Я попробовала покричать сквозь щель: мой голос и так был слабым, а из нее выходили совсем приглушенные звуки, не похожие на слова. Но какой-то выход должен быть! Дядя Веня учил меня, что из любых ситуаций должен быть выход! Почему эта должна быть исключением?! «Думай!» — приказала я себе и еще раз осмотрелась. На мне была лишь широкая сорочка уже привычного цвета и с таким же штампом, как на постельном белье. Вот же она, разгадка! Нужно прочитать, что написано на этой выстиранной метке. Я всматривалась в буквы — они были сильно размытыми. Пришлось переворошить всю постель, чтобы из отдельных слов скомпоновать текст. Психиатрическая клиническая больница им. Сморчкова, г. Москва. Значит, я в психушке. Кошмар! Но почему?! Может, Кэт так сильно ударила меня, что моя психика пошатнулась? Наверное, это так, раз я ничего не помню. Одно радует в этих обстоятельствах: я в Москве. Здесь дядя Веня, он поможет. Жаль, что я не рассказала все Галине: если опекун начнет искать меня, она мало что сможет сообщить о последних событиях, поэтому поиски могут затянуться. Сейчас же мне остается только ждать, пока кто-то вспомнит обо мне и придет. Мне ведь нужно есть, пить и так далее. Не паниковать, а ждать! Что еще остается?.. Я дала себе установку не нервничать, чтобы скоротать ожидание, поспать. Это было непросто, но я уснула.

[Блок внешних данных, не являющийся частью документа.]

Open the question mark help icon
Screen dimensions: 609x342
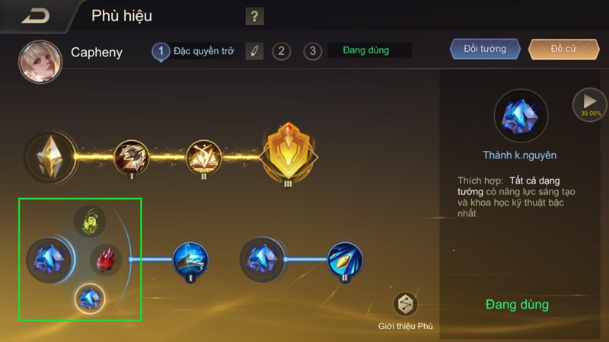[254, 16]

Вздрогнув от прикосновения, я тотчас открыла глаза. Рядом со мной стояла медсестра и держала наполненный шприц возле моей руки.
— Она очнулась! — испуганно прокричала она кому-то и отскочила в сторону.
К нам подошли здоровенные дядьки в белых халатах.
— Тише! Тише! — прошептал один из них устрашающе-успокаивающим голосом.
— Что вам нужно? — спросила я. — Позовите врача!
— Позовем, позовем, — пообещали они, — только укольчик сделаем.
«Укольчик» меня беспокоил так же, как и санитары. Ситуация казалась мне зловещей. Нужно было как-то изворачиваться.
— Ребята, укольчик всегда успеем! Дайте с доктором поговорить, — как можно спокойней и убедительней проговорила я.
— Что-то ты, Кострова, подозрительно спокойная, — сказал санитар, — что-то задумала?
Это он к кому сейчас обращался? Где здесь Кострова? В комнате я видела только одну кровать — оглянувшись для уверенности, убедилась: кровать по-прежнему одна. И кроме персонала психбольницы и меня, здесь никаких Костровых нет.
— Это вы мне? — спросила я.
— Смотри-ка, какая вежливая стала после побега! — подтолкнул один детина другого.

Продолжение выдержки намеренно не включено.